The European Parliament's economic affairs committee has approved a report urging the EU's executive to examine whether several fast-growing parts of the crypto market — decentralized finance (DeFi), staking, crypto lending and NFTs — should be brought under regulation, Cointelegraph reported. Drafted by Belgian MEP Johan Van Overtveldt, it is a non-binding "own-initiative" resolution; the full Parliament is due to vote on it on July 7.
The gap in the rulebook
The backdrop is MiCA — the EU's Markets in Crypto-Assets regulation, the most comprehensive crypto framework any major jurisdiction has enacted. Its transition period ends July 1, 2026, after which crypto firms operating in the EU must hold formal authorization. But when lawmakers wrote MiCA, they deliberately left several areas out — and those are exactly the ones the committee now wants studied.
Here is what they are, in plain terms:
- DeFi is financial activity — lending, trading, earning yield — run on public blockchains by self-executing software, with no bank or broker in the middle. MiCA carves out services that are "fully decentralized," but never defines the phrase, leaving a grey zone.
- Staking is locking up certain cryptocurrencies to help run (validate) a blockchain network in return for rewards — a bit like earning interest on a deposit. MiCA doesn't explicitly cover it.
- NFTs are blockchain tokens representing ownership of a unique digital item, like art or a collectible. MiCA in principle excludes genuinely one-of-a-kind assets — but that line blurs when thousands of near-identical tokens are sold as one collection.
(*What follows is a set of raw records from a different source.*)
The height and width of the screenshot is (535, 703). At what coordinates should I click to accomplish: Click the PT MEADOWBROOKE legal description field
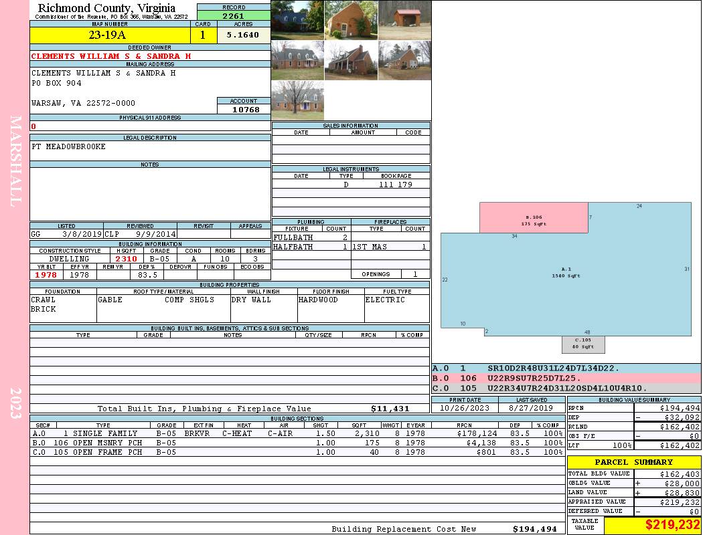click(150, 151)
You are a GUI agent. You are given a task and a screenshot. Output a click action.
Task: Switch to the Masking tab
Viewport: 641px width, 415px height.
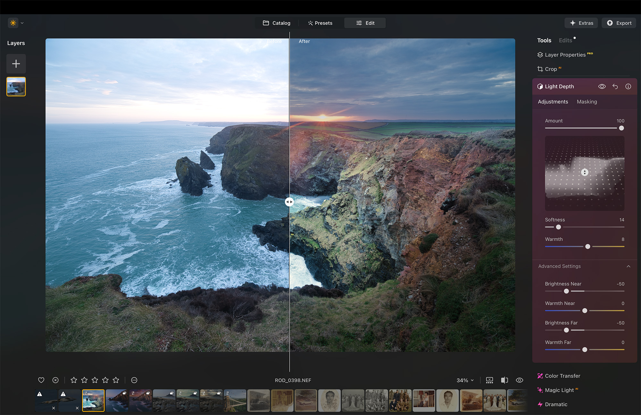[587, 102]
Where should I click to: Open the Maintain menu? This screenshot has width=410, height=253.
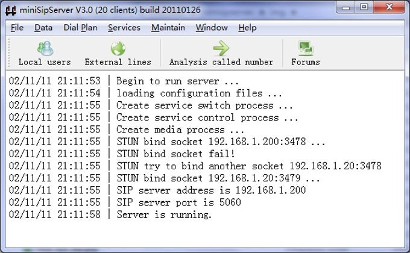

What "assess" means — and what it doesn't
This is the key distinction. The committee is asking the European Commission — the EU's executive, which alone can propose laws — to study whether new rules are needed. It is not itself writing rules. If the full Parliament adopts the text, it becomes the legislature's official position, which can shape the Commission's priorities; but turning that into binding obligations on companies would require a separate legislative proposal and its own multi-year process. In other words: a signal, not a statute.
Regulators have already been looking
The push doesn't come out of nowhere. In a joint report required under MiCA, the EU's two main financial watchdogs — the markets regulator ESMA and the banking regulator EBA — examined these markets in early 2025. Their read was measured: DeFi makes up only about 4% of global crypto-asset value, and decentralized exchanges account for roughly 10% of spot crypto trading volume, the agencies said. They found no current threat to financial stability — but flagged gaps in consumer protection (unclear fees, rates and collateral terms) and risks around money laundering, given DeFi's relative opacity. ESMA has signaled it is now shifting from writing rules toward supervising and enforcing them, while keeping a close eye on DeFi.
Why it matters beyond Europe
The EU tends to set templates others copy. MiCA itself became a reference point for crypto policymakers from the UK to Singapore to the Gulf. So even a preliminary EU move to examine DeFi and NFTs is likely to push the same questions up the agenda elsewhere.
The industry is split on the prospect. Some argue DeFi is genuinely hard to regulate the old way — there may be no licensed middleman to hold responsible. Others, including some larger crypto firms, quietly want clearer rules, on the view that today's ambiguity is itself a barrier to bringing big institutional money in. For now, the EU has done the most Brussels thing of all: it has asked for a study — and signaled where it may eventually decide to act.